The KMC acceleration convening in Istanbul was a key opportunity to build consensus for accelerated implementation of KMC. Read the KMC Consensus statement, published in the Lancet in November 2013.
A decade of KMC in Malawi
In Malawi, complications from preterm birth claim more than 6,500 lives each year. For more than a decade, the country has worked to establish KMC units in facilities, trained service providers, and revised protocols and policies to include KMC. Watch how one mother and her preterm baby benefited from this life-saving practice:
The KMC Toolkit
Key definitions and distinctions
Skin-to-Skin Care is recommended for all babies immediately after delivery to ensure warmth. It is also a recommended method when transferring sick newborns to a health facility.
Kangaroo Mother Care is the early, prolonged, and continuous skin-to-skin contact between the mother (or substitute) and her baby. KMC is initiated on an in-patient basis and continued after discharge, with support for positioning, feeding (ideally exclusive breastfeeding), and prevention and management of infections and breathing difficulties.
“Intermittent KMC” refers to recurrent but not continuous skin-to-skin contact between mother and baby, with the same support from health workers as continuous KMC. It is practiced when the caregiver is unable or unwilling to practice continuous KMC in a health facility, or if the baby is unstable.

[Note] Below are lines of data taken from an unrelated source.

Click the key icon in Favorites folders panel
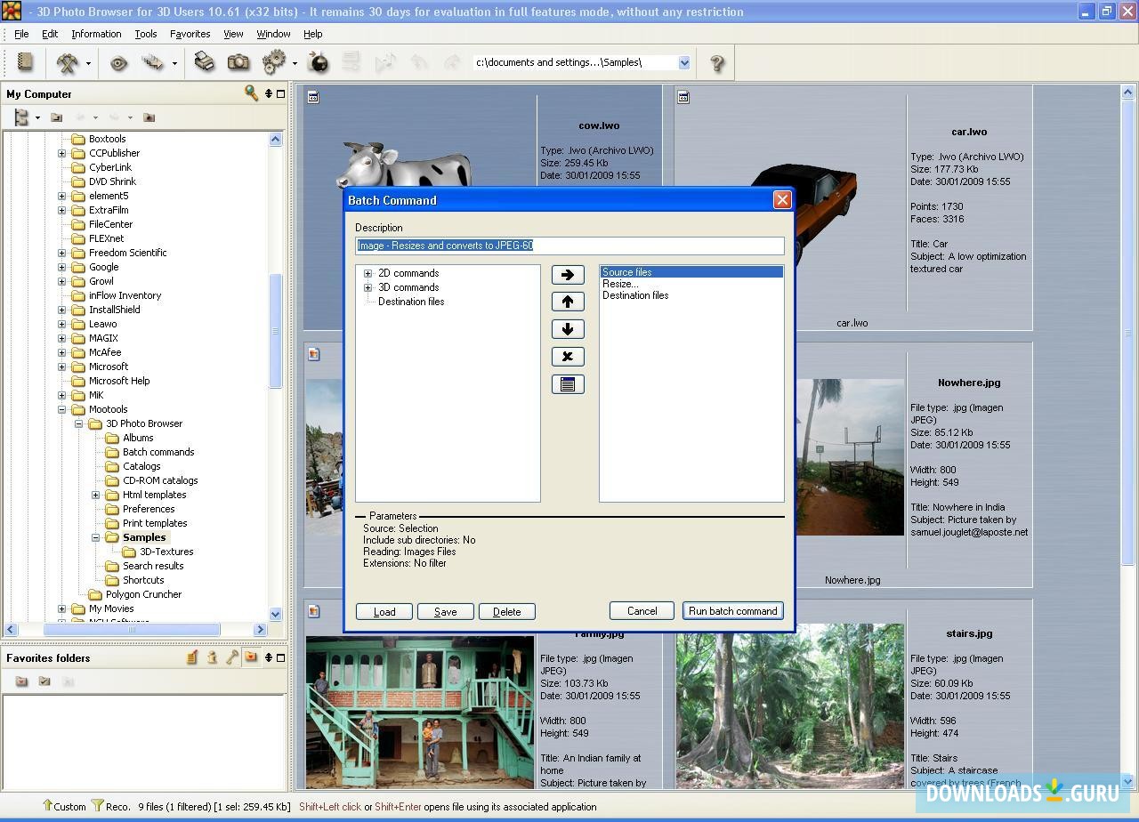Screen dimensions: 1139x822 tap(230, 657)
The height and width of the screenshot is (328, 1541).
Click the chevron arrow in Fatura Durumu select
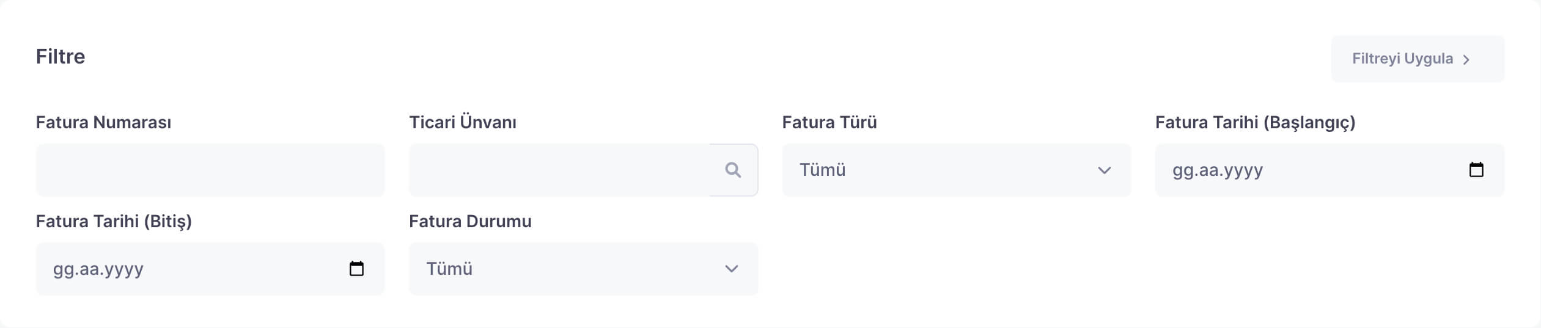pos(731,269)
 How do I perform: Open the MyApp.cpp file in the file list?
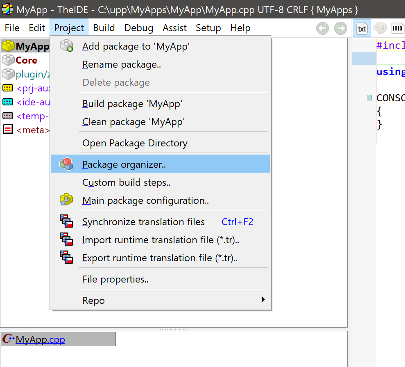(40, 339)
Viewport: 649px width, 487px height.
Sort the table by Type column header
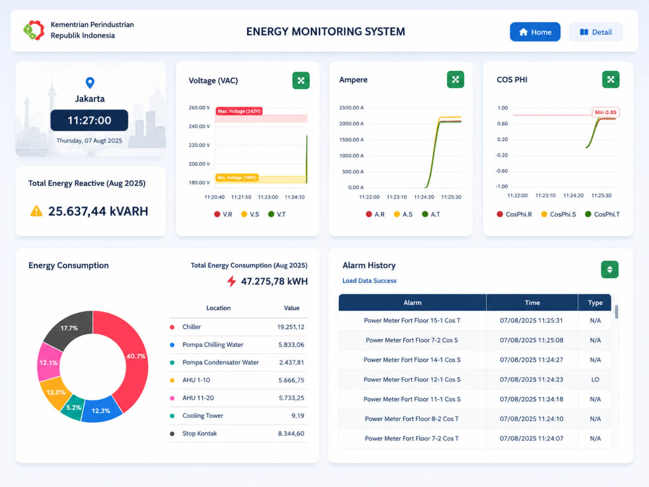(x=595, y=303)
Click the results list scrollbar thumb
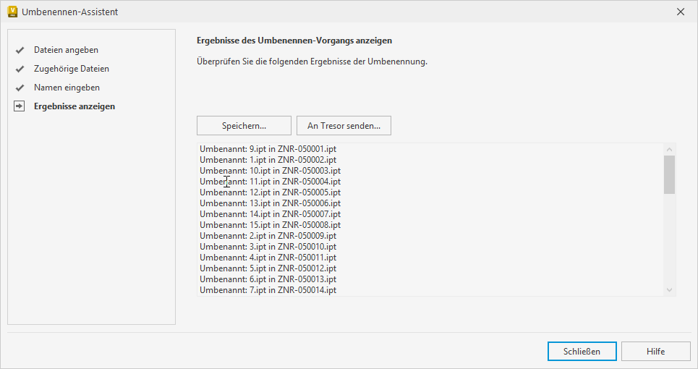698x369 pixels. click(x=669, y=174)
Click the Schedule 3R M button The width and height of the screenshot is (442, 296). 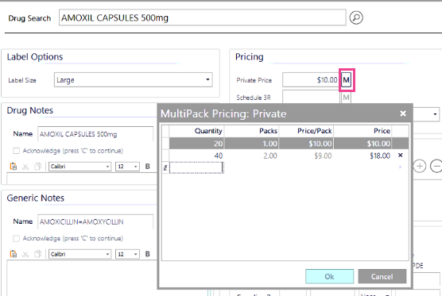[x=346, y=98]
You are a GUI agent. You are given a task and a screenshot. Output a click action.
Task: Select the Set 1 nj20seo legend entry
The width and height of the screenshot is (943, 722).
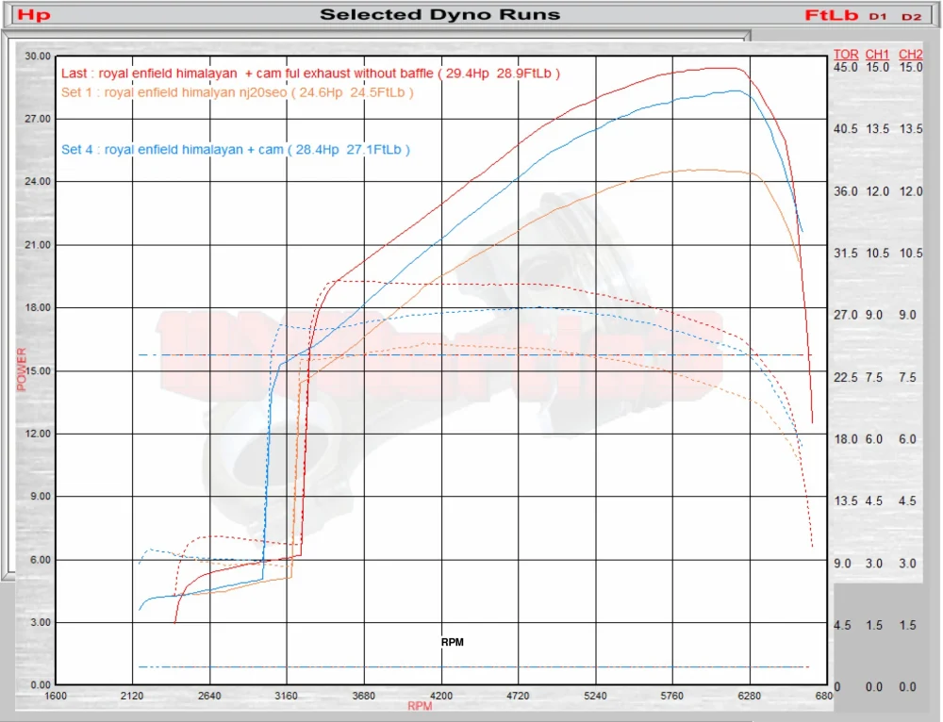(x=237, y=92)
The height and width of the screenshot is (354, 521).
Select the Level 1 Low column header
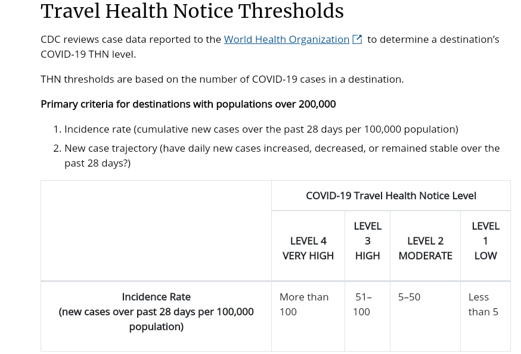tap(485, 241)
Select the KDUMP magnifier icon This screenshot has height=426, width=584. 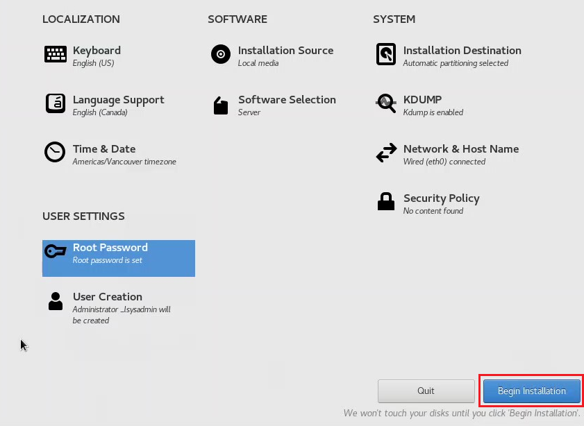tap(386, 103)
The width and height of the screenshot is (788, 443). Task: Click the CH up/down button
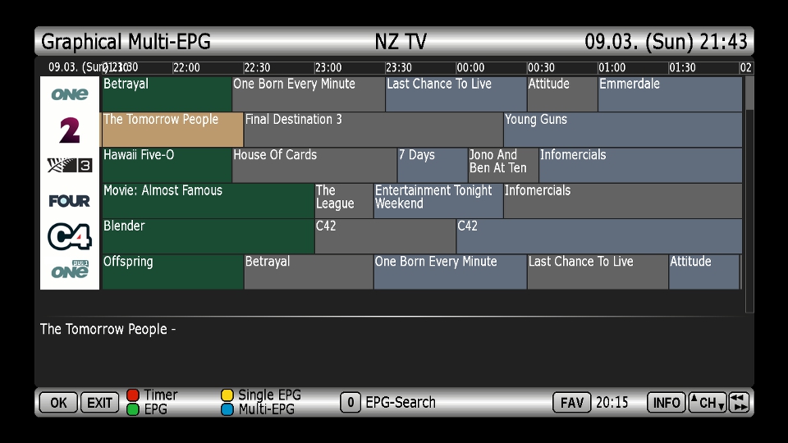(x=707, y=403)
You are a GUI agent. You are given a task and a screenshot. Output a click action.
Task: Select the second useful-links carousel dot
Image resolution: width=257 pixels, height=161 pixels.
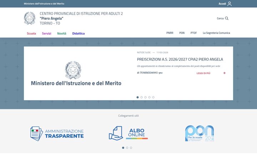(x=127, y=148)
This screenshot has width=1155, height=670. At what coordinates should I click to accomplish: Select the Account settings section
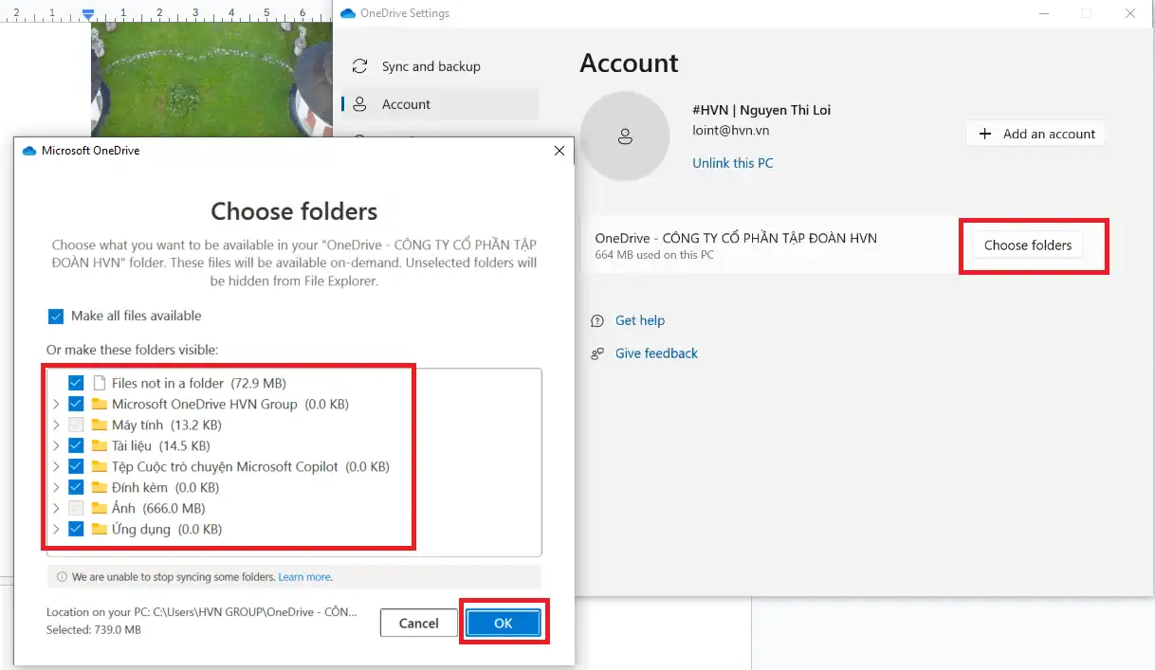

Although there may be other benefits, we do not have evidence indicating that this practice reduces mortality risk.
Post-Discharge KMC, also called ambulatory KMC, refers to KMC that continues after discharge from a health facility where KMC was initiated. Transition from in-patient to ambulatory KMC happens when the baby is feeding well, growing, and stable, and the mother demonstrates competency in caring for the baby on her own. The pair practices continuous KMC at home with an agreed-upon schedule for follow-up visits to monitor the health of the baby and the mother.
Community-initiated skin-to-skin care is the practice of continuous skin-to-skin care initiated and continued at home. This practice is also called “community KMC”, but it does not necessarily link to the full package of supportive care. It has been practiced where referral to a health facility is either challenging or not possible. To date, we do not have evidence that this practice reduces mortality risk.